Imaging satellites require a trade-off between resolution and aperture: Lower frequency gives better range but poorer resolution and vice versa. A hybrid system is thus required to ensure larger areas are covered by low-resolution, electrooptical sensors or radars, while smaller areas are mapped using high-resolution imaging cameras.
In terms of analysis, automation and machine learning are critical for real-time identification of suspicious behavior from diverse data sources. The challenges range from uneven regulatory frameworks across nations, capacity and capability limitations, data privacy concerns, lack of seamless cooperation across regions, and lack of site-specific R&D.
The U.S.-based HawkEye360 is the leading commercial operator, and Quad members plan to purchase and share its data with partners across the Indo-Pacific. The Quad will also facilitate data processing and real-time sharing through existing channels.
The data analytics facilities currently in operation in the Indo-Pacific include:
- The U.S. Navy’s SeaVision platform
- India’s Indian Ocean Information Fusion Centre
- The Singapore-based Information Fusion Centre
- The Australia-sponsored Pacific Fusion Center in Vanuatu
The Pacific Islands Forum Fisheries Agency’s Fisheries Surveillance Centre in the Solomon Islands.

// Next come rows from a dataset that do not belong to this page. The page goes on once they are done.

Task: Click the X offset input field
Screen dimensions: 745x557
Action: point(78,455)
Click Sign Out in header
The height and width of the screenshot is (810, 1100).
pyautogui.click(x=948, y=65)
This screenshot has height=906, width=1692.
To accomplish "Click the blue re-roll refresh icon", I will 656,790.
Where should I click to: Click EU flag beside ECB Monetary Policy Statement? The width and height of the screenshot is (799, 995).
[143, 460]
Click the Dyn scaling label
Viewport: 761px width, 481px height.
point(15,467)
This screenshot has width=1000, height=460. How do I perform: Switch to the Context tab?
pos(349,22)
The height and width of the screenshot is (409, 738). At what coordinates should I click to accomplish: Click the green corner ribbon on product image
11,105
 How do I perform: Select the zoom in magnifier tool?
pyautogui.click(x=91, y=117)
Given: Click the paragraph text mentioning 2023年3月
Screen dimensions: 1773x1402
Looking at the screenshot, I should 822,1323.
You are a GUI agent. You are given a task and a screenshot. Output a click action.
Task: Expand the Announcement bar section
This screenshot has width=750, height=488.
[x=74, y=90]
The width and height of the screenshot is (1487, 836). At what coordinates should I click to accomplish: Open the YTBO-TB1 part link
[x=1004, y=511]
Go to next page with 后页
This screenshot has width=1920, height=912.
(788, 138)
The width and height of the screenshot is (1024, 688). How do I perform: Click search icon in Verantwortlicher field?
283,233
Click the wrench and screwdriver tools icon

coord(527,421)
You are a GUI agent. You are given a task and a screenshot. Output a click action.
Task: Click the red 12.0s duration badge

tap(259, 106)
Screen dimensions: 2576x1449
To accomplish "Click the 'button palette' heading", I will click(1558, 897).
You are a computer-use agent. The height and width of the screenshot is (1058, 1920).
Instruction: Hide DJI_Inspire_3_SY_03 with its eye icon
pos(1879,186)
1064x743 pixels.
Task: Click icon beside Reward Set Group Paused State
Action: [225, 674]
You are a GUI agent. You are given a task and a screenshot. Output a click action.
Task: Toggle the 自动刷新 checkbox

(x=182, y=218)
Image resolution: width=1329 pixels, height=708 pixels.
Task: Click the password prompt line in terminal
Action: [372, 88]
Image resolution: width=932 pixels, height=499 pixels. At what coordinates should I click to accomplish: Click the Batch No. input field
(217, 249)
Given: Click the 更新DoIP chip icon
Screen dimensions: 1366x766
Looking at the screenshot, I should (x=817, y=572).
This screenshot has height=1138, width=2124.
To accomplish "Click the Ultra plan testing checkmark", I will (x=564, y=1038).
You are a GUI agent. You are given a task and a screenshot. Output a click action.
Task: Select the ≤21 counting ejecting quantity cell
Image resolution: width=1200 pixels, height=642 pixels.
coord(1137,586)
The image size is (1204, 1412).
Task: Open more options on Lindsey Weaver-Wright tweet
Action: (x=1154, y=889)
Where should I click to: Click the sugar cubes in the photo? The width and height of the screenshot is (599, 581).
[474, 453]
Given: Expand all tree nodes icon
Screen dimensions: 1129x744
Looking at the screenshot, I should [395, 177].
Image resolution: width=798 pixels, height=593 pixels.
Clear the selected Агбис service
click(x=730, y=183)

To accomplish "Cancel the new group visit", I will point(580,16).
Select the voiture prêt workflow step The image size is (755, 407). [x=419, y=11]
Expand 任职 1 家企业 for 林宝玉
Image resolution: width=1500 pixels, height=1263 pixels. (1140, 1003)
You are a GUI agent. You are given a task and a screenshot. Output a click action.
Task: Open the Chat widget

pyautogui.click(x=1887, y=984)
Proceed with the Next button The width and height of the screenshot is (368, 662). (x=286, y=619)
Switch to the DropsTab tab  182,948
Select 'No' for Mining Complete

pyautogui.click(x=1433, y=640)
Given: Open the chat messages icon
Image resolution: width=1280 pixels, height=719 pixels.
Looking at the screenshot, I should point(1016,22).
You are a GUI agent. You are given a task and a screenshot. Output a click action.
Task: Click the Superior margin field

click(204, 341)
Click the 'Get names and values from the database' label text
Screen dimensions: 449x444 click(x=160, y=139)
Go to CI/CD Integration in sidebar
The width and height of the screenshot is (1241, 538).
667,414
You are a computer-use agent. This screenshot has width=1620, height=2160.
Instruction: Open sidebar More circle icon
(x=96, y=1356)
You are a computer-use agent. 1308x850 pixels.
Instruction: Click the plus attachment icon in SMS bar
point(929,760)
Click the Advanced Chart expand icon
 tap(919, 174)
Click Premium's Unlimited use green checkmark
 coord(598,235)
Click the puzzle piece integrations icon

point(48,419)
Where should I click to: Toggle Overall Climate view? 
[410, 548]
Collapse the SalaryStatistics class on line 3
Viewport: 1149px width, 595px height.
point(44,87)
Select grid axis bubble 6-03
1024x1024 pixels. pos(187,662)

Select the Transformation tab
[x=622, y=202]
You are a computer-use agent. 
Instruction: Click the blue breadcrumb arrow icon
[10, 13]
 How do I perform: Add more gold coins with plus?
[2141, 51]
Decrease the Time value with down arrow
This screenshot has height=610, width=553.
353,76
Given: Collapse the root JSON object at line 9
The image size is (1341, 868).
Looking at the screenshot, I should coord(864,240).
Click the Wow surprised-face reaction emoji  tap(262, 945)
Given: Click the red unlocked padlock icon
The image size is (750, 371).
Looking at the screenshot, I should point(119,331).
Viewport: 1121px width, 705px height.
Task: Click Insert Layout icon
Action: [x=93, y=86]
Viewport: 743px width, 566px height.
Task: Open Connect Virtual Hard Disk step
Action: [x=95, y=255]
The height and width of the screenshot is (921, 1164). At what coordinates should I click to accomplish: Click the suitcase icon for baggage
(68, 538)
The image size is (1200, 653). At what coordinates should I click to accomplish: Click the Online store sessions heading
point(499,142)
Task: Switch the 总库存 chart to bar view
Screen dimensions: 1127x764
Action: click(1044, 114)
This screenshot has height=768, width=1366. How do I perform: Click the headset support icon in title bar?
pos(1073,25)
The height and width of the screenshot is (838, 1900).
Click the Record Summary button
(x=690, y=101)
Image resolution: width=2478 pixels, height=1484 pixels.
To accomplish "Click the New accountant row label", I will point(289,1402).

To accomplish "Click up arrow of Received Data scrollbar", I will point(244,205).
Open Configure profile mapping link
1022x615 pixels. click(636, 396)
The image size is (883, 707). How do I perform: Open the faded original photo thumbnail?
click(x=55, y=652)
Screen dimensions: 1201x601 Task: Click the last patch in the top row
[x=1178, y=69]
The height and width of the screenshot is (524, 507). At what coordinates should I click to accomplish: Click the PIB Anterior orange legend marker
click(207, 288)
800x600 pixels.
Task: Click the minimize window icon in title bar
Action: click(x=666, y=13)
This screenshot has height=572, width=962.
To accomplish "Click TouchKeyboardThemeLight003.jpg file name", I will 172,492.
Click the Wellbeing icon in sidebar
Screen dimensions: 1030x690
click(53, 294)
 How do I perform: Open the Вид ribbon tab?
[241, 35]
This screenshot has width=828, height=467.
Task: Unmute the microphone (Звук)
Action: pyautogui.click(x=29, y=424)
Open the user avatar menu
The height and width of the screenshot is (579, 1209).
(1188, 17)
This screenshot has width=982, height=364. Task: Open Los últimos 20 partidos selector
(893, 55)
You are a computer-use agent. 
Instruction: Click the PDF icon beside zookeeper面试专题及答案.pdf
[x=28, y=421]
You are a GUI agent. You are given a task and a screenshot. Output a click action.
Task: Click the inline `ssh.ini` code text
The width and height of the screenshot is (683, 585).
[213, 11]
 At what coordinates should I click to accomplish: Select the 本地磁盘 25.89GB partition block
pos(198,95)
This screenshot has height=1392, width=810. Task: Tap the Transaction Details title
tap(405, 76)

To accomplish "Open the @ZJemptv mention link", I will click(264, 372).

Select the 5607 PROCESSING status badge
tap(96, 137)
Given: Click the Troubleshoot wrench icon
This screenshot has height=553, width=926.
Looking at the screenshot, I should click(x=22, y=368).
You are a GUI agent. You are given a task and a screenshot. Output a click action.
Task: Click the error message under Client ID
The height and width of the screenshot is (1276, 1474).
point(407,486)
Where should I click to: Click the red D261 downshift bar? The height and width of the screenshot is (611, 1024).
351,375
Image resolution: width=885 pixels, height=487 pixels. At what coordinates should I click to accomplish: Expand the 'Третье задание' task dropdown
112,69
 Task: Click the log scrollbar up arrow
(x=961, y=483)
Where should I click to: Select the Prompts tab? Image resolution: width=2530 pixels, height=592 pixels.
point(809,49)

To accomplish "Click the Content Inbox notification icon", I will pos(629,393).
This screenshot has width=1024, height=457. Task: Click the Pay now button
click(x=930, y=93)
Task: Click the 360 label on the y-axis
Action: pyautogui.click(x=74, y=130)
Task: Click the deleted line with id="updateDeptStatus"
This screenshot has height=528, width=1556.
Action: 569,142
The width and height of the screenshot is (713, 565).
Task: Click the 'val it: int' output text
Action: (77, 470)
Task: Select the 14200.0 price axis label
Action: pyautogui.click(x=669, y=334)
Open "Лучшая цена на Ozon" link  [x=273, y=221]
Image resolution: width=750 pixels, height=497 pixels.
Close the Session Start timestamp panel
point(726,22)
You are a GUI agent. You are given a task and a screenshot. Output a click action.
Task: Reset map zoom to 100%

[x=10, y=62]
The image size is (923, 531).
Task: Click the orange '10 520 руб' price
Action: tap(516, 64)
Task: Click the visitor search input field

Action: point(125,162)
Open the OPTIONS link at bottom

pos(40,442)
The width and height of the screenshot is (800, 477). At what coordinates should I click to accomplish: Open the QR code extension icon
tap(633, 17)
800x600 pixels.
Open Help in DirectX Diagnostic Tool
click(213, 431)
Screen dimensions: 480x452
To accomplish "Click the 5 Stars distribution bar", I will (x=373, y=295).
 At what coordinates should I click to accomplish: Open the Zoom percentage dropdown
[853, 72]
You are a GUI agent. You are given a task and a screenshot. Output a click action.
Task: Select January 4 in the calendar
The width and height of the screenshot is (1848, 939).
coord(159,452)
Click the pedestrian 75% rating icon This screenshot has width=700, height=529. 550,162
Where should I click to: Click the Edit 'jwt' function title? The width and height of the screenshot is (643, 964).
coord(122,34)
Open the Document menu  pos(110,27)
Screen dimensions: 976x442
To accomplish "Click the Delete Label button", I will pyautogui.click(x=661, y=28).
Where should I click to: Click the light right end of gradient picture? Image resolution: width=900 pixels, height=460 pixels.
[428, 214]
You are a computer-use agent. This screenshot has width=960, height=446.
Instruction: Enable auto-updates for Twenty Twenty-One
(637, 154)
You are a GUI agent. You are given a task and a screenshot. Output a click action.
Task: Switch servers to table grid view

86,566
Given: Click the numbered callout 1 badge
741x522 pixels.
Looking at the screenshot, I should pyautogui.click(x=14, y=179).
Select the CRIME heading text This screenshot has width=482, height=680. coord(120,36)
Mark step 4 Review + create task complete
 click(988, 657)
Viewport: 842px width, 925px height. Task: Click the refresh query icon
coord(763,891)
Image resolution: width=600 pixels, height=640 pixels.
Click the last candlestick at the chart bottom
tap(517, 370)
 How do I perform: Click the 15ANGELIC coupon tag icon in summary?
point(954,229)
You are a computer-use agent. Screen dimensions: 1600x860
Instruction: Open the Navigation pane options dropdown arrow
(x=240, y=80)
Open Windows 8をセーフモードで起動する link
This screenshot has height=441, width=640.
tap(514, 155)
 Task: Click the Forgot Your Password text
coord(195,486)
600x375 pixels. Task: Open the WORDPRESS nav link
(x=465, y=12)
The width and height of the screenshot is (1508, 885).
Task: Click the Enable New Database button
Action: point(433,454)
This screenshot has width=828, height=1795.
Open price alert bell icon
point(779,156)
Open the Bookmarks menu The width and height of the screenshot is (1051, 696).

The availability of high-quality data for these centers will significantly enhance the region’s MDA initiative.
The security pact signed by Australia, the United Kingdom and the U.S. in September 2021 will support Canberra’s acquisition of conventionally armed, nuclear-powered submarines, as well as promote collaboration on advanced technologies, including undersea capabilities. A nuclear-powered submarine fleet requires UDA at a tremendous scale, making a major SWAM exercise a necessity for Australia, the U.K. and the U.S.
The PRC has conducted a significant number of research trips in the Indian Ocean region in recent years to enhance UDA, more than France, India and the U.S. combined. Since 2019, Chinese vessels have conducted dozens of missions to survey the deep waters of the Bay of Bengal, the Arabian Sea and the waters west of Indonesia, considered important submarine operation areas for Australia and India.
The Maritime Research Center in Pune, India, in partnership with Nir Dhwani Technology Pvt. Ltd. has proposed a UDA framework that encourages pooling resources and synergizing efforts from stakeholders in maritime security, blue economy, environment and disaster management, and science and technology communities. Even nations with diverse geopolitical leanings can collaborate on environmental and disaster management issues, which will encourage higher deployment of S&T across applications. (See figure above.)
However, in the tropical littoral waters of the Indo-Pacific, the core requirement will remain acoustic capacity- and capability-building. In the absence of effective sonar, there is no viable solution. Given the appropriate impetus, the envisioned UDA framework can address multiple global challenges.
Global order demands that security and growth be navigated seamlessly. The challenges and opportunities presented by the Indo-Pacific’s tropical littoral waters can be comprehensively addressed with implementation of the UDA framework. Partnership forums such as the Indian Ocean Rim Association and the Quad, among others, must prioritize and institutionalize the framework in their agendas.